Me sentí miserable. Un mediocre. Guarde los papeles. Los escondí como un ladrón
y quedé deprimido muchos días.
Tardé en reintegrarme a la Facultad solo
por demorar el reencuentro con Raimundi, a quien no iba a poder mirar a la cara.
En mi primer día de regreso, me paró en el pasillo y me dijo que había estado
preocupado por mi ausencia y que le sería grato conversar conmigo. Quedamos en
encontrarnos a la seis, como siempre, en el bar. Di clase, estuve en reuniones
inútiles, y tuve otras tareas de rutina. Luego me fui al bar. Raimundi me
esperaba ya sentado en una mesa. Conversamos. Obviamente, me preguntó del
cuento. Le respondí con pocas palabras, lo que lo llevó a adivinar mi abandono.
“Escríbalo, Rubén – me dijo, llamándome por primera vez por mi nombre - , un
escritor tiene que vencer sus limitaciones”. Su pedantería me ofendió una vez
más. Preferí cortar el tema y retirarme.
En casa puse música y me senté a pensar a media luz
con un whisky y un cigarrillo. Tenía que
introducir una variante técnica que desestructurara el relato. Algo que me
permitiera arrancarle a Borges el cuento de sus manos y hacer mi propia
historia. Pero, claro. Cómo no haberlo pensado antes. Un cuento dentro del
cuento. Un cuento en el que yo relatara todas estas vicisitudes con el libro de
arena. Yo podía escribir mi historia y dentro de ella la historia soñada por
Borges. Sentí un destello de genialidad. La exultación de un gran hallazgo. Volví
a escribir. Volví a rodar el carro de la Rémington como un motor a explosión y
tuve otra vez mis horas de encierro y los disgustos de Virginia (que nunca me
consideró escritor), y vinieron las revisiones y correcciones, hasta la versión
con la que ya creía haber logrado el cuento perfecto. Guardé los papeles unos
días como para enfriar la cosa. Al cabo fui al encuentro con mi juez, Bernardo
Raimundi. Le entregué copia, convenimos un plazo y finalmente me dio su
veredicto, en franca contradicción con su último consejo: “Rubén, usted tiene
talento. De verdad. Olvídese de esta historia. Con todo respeto”. Me dolió. Me
pareció injusto. Parricida.

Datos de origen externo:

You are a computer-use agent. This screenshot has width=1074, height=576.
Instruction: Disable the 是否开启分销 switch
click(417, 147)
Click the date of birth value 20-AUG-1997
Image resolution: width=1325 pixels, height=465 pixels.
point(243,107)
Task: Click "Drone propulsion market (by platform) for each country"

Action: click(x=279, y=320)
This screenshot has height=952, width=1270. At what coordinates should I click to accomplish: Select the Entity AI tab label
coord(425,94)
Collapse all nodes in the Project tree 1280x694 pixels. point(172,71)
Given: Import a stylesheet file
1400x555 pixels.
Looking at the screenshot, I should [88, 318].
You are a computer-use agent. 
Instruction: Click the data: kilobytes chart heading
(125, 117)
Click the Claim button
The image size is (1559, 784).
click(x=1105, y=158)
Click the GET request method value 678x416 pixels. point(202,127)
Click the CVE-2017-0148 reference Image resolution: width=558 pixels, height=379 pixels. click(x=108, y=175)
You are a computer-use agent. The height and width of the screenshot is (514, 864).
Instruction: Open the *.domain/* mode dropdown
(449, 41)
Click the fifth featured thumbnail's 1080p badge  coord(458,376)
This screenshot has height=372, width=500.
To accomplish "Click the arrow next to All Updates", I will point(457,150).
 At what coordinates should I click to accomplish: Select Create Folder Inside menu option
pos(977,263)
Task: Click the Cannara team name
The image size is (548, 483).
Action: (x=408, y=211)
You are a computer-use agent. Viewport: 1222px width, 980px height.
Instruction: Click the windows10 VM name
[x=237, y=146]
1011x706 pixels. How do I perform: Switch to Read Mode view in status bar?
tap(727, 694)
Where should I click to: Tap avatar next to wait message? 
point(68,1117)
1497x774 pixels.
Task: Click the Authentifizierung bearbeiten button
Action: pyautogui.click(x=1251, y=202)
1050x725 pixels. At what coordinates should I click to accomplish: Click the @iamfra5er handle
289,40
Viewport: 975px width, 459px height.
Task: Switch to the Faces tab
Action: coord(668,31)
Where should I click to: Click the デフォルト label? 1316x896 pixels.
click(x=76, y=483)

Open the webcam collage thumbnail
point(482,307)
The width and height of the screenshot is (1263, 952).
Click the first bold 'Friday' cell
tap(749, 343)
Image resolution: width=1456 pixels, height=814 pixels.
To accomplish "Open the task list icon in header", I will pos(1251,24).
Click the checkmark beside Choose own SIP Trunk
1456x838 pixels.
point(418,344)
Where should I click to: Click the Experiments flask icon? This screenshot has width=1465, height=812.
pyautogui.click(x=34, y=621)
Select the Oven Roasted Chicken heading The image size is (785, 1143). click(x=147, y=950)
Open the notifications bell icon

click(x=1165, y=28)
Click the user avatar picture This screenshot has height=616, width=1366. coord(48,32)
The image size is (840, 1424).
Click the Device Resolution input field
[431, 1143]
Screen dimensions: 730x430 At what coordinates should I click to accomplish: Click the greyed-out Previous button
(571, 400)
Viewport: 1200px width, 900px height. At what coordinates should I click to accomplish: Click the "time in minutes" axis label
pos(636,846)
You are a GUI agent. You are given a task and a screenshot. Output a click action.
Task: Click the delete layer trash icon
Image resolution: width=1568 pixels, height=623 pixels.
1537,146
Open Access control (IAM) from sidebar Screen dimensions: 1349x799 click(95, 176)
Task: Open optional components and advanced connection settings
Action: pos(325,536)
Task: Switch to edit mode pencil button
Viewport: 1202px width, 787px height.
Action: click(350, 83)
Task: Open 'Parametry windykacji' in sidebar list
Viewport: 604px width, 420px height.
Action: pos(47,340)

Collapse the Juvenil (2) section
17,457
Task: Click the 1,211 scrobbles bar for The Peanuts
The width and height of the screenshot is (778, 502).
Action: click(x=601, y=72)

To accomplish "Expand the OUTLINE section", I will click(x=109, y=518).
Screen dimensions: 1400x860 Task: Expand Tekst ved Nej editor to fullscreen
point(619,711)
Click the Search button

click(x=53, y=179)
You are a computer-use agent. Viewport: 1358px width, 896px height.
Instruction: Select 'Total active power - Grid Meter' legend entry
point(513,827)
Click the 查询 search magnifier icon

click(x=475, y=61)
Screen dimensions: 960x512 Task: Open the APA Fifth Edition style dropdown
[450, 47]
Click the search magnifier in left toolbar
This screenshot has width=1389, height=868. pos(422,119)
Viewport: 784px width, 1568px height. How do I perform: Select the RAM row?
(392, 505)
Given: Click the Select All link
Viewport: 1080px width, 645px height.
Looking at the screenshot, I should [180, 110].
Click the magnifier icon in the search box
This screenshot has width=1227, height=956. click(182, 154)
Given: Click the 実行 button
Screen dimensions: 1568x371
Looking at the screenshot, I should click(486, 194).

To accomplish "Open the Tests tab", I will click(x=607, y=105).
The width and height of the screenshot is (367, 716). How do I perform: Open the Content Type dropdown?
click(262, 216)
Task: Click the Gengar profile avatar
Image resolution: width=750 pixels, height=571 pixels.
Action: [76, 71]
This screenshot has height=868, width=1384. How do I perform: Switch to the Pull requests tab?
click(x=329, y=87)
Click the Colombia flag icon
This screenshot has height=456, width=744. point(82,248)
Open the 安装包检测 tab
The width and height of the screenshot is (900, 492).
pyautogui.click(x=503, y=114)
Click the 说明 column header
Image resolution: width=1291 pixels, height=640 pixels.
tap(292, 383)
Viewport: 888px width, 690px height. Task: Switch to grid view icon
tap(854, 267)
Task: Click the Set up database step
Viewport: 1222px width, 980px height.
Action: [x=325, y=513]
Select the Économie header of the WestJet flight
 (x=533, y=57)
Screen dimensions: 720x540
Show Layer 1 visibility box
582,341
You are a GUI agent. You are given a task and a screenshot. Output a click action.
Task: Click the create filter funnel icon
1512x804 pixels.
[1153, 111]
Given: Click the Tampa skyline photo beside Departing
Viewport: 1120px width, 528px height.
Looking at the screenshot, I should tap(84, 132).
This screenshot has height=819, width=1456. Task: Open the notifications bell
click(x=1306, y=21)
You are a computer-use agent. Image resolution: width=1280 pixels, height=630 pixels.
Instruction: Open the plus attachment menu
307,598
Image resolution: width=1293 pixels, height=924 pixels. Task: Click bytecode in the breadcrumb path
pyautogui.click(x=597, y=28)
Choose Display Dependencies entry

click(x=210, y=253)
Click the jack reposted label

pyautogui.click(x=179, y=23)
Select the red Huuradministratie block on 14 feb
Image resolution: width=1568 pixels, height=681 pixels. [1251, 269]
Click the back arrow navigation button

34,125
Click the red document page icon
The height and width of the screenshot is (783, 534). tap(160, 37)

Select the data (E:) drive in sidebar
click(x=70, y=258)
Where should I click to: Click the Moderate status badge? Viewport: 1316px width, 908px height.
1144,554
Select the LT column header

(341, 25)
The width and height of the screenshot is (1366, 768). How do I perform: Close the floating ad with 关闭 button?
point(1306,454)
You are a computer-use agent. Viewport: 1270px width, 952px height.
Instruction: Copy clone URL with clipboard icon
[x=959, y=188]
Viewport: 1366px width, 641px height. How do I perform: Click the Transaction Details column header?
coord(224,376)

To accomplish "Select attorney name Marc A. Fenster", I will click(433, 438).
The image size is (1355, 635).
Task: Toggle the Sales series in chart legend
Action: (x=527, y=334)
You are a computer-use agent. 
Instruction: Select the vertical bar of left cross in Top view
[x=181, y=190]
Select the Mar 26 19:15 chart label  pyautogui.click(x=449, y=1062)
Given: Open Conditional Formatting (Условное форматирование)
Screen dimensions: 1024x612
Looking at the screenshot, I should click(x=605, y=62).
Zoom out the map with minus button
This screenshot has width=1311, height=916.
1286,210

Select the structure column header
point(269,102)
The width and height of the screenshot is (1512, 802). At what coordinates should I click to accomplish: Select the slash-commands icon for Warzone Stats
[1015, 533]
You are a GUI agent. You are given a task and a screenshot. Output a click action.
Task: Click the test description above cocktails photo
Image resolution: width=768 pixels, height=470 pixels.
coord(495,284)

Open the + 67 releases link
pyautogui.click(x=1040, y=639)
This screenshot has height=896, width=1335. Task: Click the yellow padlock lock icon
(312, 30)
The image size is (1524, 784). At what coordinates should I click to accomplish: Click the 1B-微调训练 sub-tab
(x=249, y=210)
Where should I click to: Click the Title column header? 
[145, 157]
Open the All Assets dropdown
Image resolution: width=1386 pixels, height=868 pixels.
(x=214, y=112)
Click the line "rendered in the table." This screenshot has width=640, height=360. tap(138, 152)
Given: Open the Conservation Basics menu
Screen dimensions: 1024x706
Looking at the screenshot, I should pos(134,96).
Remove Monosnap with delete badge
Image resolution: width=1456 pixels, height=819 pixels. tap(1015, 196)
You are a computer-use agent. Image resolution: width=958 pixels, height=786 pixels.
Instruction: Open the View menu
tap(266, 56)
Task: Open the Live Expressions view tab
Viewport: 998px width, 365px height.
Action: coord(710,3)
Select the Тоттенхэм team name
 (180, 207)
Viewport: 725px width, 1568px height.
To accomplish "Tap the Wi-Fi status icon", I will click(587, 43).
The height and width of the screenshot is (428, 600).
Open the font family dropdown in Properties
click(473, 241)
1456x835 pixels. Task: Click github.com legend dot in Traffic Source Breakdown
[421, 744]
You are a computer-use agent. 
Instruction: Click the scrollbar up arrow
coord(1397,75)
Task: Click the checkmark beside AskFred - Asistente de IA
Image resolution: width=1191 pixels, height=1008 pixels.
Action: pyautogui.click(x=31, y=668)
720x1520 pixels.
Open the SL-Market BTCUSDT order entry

Faltaba más, mocoso altanero, venir a darme
consejos a mí, con mi trayectoria impecable, diez años de docencia
universitaria por concurso. Venir a jugar así conmigo. ¡Andá...!
No volví a hablar con Bernardo. Traspasado de
frustraciones, abandoné por mucho tiempo
la escritura. Quemé el cuento. Inconscientemente seguí su consejo.
Tiempo después, Bernardo fue conocido con una novela
que sobrevuela por la trama del El libro
de Arena, en donde aún puedo reconocer, perdidas en el torbellino de un
estilo acelerado y voraz, el eco de mis palabras.